■ EXERCISE TASKS
1. Reproduce everything in the concussion research article from "Walkey stays focused, trying" down to "pre- and post-concussion.".
2. Write what comes next in the article on youth concussion research, picking up after its final sentence.

■ READING PASSAGE
_ _ _ _ _

Eleven-year-old Jack Walkey concentrates on the eight floating colourful orbs on the large computer screen in front of him. A few of them flash quickly from yellow to orange and back again, then bounce around the screen – all the while the young boy’s eyes barely flinch.
Walkey stays focused, trying his hardest to ensure he keeps track of which balls change colour.
This is Neurotracker, a piece of software being used by researchers at the University of Victoria to better understand concussions in kids, which will hopefully lead to standardizing diagnoses and treatment of brain injuries, especially for children playing contact sports.
Brian Christie, director of UVic’s neuroscience graduate program, and fellow researchers across Canada are using the software to test young hockey players pre- and post-concussion.
“Any time they get a concussion, their ability to perform the game drops dramatically, almost in half, and as they return from the concussion we can see their speed following the balls come back,” Christie said. “It actually gives us a sort of return-to-play guideline.”
Christie and other researchers were recently awarded $1.4 million over five years from the Canadian Institutes of Health Research for this study, which aims to standardize concussion data across the country to better understand symptoms and long-term effects.
This will give parents, players and coaches clearer information to make better decisions around treatment and when a child is safe to get back in the game.
“Before returning to play, we put them through the program again and it gives us, as parents, a greater level of comfort after our children have received a blow to the head,” said Frank Stanley with the Victoria Racquet Club.
Some 200 kids aged 6 to 17 from the Racquet Club have been tested using Neurotracker.
“We’ve had a couple (13- and 14-year-old) hockey players who have used this after receiving a concussion. It has been very practical in their return to play protocol,” Stanley said. “Even the players themselves are becoming more aware of the impact concussions can have on their playing careers and their enjoyment of the game.”
“For a long time … we looked at players who suffered concussions as not really having an injury, and now we’re recognizing that these are probably the most severe injuries that players can sustain,” Stanley said.

_ _ _ _ _

■ Stored data entries
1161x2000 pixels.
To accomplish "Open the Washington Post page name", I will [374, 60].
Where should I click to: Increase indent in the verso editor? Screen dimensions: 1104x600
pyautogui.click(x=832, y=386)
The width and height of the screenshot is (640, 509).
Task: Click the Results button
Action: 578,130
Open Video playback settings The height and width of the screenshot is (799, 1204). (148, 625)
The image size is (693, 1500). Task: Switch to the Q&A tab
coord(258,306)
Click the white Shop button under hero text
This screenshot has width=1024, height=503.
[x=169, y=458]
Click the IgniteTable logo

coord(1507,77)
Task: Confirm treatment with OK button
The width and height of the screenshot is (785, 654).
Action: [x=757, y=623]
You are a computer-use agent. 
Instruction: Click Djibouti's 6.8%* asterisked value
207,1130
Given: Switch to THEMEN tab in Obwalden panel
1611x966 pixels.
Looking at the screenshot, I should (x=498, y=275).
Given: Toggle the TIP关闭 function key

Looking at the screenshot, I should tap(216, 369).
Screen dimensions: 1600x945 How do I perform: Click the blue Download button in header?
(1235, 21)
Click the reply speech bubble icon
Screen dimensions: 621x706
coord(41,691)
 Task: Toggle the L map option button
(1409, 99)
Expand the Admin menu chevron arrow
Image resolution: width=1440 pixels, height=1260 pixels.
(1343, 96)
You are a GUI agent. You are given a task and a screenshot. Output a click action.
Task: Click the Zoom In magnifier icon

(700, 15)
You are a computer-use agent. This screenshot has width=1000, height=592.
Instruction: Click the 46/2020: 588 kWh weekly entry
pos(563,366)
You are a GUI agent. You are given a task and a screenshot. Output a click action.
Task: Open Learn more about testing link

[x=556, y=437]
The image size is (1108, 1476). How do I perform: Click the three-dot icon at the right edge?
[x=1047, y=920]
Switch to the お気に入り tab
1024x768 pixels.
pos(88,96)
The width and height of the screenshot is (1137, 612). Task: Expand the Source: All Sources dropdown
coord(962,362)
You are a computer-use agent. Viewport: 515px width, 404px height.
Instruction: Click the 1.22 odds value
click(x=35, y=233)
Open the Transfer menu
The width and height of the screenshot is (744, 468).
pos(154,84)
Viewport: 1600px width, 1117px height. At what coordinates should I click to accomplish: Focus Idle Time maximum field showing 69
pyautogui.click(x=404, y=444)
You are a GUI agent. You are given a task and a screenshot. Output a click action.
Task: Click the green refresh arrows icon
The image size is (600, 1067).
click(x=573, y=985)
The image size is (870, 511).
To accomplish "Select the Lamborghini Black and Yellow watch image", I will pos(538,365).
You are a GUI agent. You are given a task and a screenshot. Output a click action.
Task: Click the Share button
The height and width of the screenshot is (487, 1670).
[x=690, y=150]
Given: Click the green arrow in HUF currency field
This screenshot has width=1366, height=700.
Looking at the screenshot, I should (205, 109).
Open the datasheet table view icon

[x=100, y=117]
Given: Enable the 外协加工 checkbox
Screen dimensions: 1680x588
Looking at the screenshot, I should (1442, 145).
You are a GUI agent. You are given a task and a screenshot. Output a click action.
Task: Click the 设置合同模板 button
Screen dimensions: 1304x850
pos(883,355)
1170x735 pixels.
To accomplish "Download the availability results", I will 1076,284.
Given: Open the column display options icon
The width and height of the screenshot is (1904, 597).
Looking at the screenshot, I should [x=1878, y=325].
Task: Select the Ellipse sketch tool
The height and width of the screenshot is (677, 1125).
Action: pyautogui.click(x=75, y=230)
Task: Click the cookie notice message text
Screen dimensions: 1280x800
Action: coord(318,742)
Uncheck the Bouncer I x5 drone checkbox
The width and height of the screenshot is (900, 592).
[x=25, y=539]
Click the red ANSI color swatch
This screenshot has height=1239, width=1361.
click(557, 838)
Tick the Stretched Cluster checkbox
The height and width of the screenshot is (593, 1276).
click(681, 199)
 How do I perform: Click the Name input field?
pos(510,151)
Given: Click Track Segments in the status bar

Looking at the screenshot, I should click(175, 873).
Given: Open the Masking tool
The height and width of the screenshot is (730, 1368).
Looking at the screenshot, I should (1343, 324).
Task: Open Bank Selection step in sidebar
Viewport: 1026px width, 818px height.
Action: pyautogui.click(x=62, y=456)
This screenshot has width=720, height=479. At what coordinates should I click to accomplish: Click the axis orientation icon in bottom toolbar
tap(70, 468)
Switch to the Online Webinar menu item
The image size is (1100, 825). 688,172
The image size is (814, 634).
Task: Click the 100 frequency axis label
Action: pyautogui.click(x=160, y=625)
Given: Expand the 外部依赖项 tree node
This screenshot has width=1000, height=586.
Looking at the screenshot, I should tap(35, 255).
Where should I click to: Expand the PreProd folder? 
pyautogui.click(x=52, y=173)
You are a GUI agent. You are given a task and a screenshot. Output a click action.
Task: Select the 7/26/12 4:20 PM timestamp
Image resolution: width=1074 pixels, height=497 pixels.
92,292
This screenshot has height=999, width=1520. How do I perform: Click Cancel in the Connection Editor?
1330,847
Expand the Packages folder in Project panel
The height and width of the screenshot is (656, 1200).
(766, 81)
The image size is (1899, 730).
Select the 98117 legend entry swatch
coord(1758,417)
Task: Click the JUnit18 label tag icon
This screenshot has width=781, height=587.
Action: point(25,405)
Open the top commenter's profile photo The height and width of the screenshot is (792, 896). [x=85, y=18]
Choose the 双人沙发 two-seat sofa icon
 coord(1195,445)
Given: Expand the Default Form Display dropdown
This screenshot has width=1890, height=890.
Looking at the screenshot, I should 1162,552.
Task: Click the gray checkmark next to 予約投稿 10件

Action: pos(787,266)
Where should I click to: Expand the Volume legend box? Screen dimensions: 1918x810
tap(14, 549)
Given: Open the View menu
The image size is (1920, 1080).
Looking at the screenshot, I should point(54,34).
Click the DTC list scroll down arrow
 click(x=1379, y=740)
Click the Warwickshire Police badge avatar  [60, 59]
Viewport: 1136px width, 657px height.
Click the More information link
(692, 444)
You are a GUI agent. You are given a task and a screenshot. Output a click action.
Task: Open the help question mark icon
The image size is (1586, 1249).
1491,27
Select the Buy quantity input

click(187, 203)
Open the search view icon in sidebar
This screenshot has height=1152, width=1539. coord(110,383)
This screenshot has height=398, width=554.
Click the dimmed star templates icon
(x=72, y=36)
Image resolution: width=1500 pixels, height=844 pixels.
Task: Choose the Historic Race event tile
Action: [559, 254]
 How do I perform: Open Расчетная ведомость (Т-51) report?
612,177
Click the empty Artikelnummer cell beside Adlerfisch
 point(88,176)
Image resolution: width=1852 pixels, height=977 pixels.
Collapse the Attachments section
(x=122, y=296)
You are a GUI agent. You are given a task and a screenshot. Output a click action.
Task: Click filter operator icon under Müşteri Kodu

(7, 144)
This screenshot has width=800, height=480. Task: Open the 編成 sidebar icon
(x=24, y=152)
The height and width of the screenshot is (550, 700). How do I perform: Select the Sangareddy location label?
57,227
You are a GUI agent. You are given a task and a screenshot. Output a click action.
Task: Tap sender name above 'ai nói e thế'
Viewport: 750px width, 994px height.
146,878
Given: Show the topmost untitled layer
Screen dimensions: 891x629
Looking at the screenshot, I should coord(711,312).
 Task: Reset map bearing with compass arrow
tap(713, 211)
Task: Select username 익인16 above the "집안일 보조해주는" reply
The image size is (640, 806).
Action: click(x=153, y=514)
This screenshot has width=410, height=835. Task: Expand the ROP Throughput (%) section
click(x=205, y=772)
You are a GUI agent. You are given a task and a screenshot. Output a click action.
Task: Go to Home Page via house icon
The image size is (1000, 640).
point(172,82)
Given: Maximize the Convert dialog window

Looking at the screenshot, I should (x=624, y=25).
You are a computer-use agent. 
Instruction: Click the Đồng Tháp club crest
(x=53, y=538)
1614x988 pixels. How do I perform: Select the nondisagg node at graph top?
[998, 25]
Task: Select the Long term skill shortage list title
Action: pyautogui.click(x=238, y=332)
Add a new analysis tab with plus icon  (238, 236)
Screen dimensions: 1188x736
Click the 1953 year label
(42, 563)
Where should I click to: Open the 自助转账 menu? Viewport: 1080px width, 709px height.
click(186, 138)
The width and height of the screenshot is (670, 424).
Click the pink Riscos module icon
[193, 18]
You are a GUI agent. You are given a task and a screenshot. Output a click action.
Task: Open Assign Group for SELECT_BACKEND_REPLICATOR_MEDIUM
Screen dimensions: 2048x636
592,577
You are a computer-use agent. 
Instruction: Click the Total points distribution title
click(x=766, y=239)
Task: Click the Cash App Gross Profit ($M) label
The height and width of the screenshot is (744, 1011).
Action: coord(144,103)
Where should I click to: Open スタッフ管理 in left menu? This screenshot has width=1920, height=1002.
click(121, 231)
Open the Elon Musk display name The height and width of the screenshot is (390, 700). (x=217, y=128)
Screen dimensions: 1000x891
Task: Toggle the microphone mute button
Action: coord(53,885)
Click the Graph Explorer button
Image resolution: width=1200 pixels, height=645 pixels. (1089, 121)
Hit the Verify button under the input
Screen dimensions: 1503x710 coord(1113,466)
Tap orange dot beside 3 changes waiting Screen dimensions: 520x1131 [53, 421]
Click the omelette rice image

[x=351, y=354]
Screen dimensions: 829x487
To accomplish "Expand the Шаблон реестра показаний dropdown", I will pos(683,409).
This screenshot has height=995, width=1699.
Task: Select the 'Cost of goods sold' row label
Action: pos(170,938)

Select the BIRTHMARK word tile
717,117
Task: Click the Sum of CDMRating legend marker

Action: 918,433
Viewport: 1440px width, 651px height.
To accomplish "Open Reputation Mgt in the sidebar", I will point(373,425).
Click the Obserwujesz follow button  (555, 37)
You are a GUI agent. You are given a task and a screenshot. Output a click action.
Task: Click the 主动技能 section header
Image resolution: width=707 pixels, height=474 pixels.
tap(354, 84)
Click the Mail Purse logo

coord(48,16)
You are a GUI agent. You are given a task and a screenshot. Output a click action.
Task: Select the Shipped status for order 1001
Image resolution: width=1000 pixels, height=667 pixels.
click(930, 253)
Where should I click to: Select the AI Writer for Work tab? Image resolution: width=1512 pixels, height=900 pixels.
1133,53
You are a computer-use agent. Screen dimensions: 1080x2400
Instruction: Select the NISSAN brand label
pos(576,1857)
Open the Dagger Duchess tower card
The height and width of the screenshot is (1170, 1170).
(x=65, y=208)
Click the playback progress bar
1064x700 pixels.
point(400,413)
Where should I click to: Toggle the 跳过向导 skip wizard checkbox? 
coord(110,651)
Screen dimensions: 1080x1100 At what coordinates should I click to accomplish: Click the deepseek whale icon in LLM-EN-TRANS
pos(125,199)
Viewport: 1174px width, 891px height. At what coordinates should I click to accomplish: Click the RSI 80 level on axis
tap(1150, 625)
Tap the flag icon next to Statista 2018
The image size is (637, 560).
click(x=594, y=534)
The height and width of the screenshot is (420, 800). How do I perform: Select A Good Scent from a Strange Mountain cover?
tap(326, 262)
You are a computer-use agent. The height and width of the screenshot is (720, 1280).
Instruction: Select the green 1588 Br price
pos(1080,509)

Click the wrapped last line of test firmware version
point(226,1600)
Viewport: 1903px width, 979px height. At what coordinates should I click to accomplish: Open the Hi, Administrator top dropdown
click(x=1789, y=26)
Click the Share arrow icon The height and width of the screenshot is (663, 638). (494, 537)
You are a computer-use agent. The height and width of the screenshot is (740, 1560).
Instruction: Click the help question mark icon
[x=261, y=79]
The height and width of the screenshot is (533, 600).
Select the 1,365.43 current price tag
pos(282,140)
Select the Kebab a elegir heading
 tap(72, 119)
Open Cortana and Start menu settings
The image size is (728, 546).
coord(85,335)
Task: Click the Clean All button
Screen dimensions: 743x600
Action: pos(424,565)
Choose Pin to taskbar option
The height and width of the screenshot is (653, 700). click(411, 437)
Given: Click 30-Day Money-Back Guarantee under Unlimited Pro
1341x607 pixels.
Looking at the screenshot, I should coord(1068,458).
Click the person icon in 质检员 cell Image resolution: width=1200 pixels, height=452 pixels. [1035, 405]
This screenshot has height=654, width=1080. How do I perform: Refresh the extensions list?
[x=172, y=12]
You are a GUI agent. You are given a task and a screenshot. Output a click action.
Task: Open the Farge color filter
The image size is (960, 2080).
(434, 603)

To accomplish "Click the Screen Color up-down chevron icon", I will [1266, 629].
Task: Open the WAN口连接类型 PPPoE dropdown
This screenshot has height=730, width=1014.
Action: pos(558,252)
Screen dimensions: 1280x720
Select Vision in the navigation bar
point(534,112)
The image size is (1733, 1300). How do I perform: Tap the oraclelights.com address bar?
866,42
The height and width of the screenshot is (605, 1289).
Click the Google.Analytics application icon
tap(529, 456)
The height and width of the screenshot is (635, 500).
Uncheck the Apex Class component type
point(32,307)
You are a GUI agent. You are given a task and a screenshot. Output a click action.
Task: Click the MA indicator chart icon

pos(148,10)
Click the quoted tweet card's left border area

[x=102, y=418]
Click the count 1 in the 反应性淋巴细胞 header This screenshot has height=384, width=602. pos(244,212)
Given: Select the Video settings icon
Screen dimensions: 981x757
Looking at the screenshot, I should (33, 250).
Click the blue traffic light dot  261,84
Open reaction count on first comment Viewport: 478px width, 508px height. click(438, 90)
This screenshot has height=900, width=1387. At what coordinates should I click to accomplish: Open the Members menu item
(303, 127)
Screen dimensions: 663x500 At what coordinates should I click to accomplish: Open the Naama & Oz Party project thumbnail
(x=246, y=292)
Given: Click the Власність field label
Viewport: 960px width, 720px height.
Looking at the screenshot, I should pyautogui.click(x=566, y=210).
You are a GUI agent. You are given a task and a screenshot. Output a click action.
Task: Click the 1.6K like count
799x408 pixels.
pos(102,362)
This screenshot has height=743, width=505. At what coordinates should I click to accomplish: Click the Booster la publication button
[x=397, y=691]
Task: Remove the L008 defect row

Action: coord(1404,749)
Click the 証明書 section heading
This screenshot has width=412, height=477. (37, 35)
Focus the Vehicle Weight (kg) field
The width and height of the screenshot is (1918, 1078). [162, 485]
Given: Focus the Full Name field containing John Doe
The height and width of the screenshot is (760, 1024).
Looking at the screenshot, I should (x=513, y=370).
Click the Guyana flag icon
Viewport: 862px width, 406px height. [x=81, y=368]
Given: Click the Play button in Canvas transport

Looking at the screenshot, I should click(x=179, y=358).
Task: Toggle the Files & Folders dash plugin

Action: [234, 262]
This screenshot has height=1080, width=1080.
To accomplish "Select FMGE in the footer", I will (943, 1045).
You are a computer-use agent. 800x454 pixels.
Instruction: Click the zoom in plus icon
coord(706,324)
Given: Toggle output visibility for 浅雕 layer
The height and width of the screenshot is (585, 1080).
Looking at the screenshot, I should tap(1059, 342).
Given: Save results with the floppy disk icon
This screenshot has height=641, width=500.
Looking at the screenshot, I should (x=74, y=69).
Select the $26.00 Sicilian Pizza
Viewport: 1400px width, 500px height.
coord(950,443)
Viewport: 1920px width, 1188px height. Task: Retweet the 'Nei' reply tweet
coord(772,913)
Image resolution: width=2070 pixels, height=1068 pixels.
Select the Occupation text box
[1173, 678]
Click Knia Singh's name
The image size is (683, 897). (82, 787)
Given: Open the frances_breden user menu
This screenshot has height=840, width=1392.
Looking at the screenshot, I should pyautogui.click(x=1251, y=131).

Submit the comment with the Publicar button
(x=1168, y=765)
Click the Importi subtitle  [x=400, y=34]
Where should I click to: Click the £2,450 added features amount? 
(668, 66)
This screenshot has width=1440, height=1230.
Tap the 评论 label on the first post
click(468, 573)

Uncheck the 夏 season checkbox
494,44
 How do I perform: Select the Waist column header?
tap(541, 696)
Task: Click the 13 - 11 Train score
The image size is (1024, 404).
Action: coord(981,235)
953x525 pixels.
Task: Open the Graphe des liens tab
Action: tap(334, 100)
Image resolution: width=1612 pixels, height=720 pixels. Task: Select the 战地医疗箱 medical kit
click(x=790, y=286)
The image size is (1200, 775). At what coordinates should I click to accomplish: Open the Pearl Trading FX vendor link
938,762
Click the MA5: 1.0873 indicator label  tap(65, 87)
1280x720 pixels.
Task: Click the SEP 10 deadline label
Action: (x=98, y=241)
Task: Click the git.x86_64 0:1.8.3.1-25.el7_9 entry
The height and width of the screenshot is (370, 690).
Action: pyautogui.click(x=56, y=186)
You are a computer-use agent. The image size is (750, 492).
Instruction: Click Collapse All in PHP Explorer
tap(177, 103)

_ _ _ _ _

■ ANSWERS PROVIDED
1.
Walkey stays focused, trying his hardest to ensure he keeps track of which balls change colour.
This is Neurotracker, a piece of software being used by researchers at the University of Victoria to better understand concussions in kids, which will hopefully lead to standardizing diagnoses and treatment of brain injuries, especially for children playing contact sports.
Brian Christie, director of UVic’s neuroscience graduate program, and fellow researchers across Canada are using the software to test young hockey players pre- and post-concussion.

2.
Dr. Chand Teneja, a pediatric clinical neuropsychologist, says this study is groundbreaking, as there isn’t much research into concussions on youth.
“The majority of kids who do hit their head are not even going to the emergency room. Maybe the parents find symptoms a few days later: vomiting, dizziness or nausea. Oftentimes they go straight back to school and haven’t been diagnosed,” Teneja said. “You do want to take care of those physical symptoms, but there could be other symptoms: cognitive problems and processing speeds are not as noticeable.”
Last week young hockey players at Toronto Maple Leaf Ryan O’Byrne’s charity hockey camp participated in the program, too. O’Byrne, a Victoria native, said partnering with Christie was a no-brainer.
“Raising this awareness and doing baseline testing at my camp has been a great success,” he said.
O’Byrne said he feels the pressures in his career, especially in his role as an intimidating defenceman, to get back on the ice as soon as possible following a head injury.
“I’ve done similar concussion programs with respective NHL teams in the past, nothing quite as advanced as Dr. Christie’s,” O’Byrne said. “Concussions are an injury that you can’t see. It’s difficult for people to sometimes sympathize with you. They ask ‘What’s wrong? Why aren’t you playing?’”
Stanley says it’s a step in the right direction that parents and players are becoming more aware of concussions as an injury.
“Sidney Crosby’s concussion (in 2011) was a turning point,” he said. “He sat out almost an entire season, which shone a spotlight on just how important it is to understand concussions, and understand when children can return to play.”